→ WORK INSTRUCTION
Go over the entries below line by line, copying each one that contains the word "Enable".

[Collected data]
..........
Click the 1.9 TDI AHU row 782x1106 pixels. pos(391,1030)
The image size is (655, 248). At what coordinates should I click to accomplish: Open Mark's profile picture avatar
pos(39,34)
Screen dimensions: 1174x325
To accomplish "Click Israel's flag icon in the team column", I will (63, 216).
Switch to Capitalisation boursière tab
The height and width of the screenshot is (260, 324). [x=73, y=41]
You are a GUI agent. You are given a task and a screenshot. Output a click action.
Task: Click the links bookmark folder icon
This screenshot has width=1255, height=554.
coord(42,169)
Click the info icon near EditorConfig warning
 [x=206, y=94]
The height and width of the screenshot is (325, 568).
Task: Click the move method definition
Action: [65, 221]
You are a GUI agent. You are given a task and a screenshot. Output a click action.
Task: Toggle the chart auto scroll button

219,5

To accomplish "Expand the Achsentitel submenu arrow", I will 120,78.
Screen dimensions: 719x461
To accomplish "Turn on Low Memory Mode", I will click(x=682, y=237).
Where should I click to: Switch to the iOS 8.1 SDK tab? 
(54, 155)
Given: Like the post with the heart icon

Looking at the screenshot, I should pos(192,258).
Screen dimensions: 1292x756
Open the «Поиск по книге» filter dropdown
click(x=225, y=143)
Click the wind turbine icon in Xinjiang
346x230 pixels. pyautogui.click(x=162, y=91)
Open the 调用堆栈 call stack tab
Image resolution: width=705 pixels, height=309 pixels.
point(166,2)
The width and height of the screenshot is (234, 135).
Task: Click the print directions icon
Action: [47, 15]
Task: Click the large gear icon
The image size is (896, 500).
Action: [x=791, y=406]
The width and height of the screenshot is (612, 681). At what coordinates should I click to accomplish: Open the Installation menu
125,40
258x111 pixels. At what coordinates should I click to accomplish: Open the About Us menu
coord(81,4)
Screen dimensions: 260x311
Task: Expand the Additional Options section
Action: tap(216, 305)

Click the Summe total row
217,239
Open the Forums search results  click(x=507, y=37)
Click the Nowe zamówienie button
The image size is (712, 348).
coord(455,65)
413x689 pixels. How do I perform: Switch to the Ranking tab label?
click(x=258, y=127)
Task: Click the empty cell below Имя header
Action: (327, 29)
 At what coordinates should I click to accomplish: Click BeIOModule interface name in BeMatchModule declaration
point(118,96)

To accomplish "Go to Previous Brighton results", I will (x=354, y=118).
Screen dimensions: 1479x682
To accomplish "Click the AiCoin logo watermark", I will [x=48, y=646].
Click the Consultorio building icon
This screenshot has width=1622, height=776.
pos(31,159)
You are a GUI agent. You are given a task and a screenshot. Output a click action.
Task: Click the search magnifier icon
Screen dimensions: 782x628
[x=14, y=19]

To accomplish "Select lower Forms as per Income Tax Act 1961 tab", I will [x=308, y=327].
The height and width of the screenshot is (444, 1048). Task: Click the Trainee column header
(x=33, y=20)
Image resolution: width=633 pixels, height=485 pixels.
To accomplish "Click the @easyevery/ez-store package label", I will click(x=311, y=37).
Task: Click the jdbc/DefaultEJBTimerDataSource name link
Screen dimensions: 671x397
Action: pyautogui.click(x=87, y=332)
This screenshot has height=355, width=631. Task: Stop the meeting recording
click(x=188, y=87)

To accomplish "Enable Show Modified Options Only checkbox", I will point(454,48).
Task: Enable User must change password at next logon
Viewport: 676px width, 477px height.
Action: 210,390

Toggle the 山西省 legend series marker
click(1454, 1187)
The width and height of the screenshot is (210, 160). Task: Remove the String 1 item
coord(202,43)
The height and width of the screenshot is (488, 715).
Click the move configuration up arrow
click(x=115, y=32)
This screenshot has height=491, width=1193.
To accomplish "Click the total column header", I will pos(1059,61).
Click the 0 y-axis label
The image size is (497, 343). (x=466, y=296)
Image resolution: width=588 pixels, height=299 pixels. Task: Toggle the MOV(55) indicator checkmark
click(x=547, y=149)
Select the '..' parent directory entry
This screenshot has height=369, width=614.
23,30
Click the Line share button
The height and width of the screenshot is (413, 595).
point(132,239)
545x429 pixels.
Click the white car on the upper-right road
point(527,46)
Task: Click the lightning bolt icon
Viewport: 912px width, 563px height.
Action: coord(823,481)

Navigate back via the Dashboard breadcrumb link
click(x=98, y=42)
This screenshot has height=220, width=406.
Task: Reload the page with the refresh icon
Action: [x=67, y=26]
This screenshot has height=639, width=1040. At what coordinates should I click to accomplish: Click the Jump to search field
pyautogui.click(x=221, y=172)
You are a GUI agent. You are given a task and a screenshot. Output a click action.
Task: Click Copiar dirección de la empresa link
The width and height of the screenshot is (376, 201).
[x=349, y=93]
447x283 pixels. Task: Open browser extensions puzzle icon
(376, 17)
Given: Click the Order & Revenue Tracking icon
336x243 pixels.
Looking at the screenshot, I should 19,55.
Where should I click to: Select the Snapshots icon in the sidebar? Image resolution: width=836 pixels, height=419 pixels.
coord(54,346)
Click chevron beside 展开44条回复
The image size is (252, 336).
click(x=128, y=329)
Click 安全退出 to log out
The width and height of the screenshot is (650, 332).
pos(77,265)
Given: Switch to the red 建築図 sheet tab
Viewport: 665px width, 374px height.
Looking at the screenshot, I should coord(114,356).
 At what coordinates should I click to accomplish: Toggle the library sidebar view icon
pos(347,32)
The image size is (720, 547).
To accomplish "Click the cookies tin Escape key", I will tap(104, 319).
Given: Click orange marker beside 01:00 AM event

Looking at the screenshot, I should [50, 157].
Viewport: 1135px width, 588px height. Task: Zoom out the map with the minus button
..........
→ EXERCISE OUTPUT
To accomplish "Enable Show Modified Options Only checkbox", I will point(454,48).
Task: Enable User must change password at next logon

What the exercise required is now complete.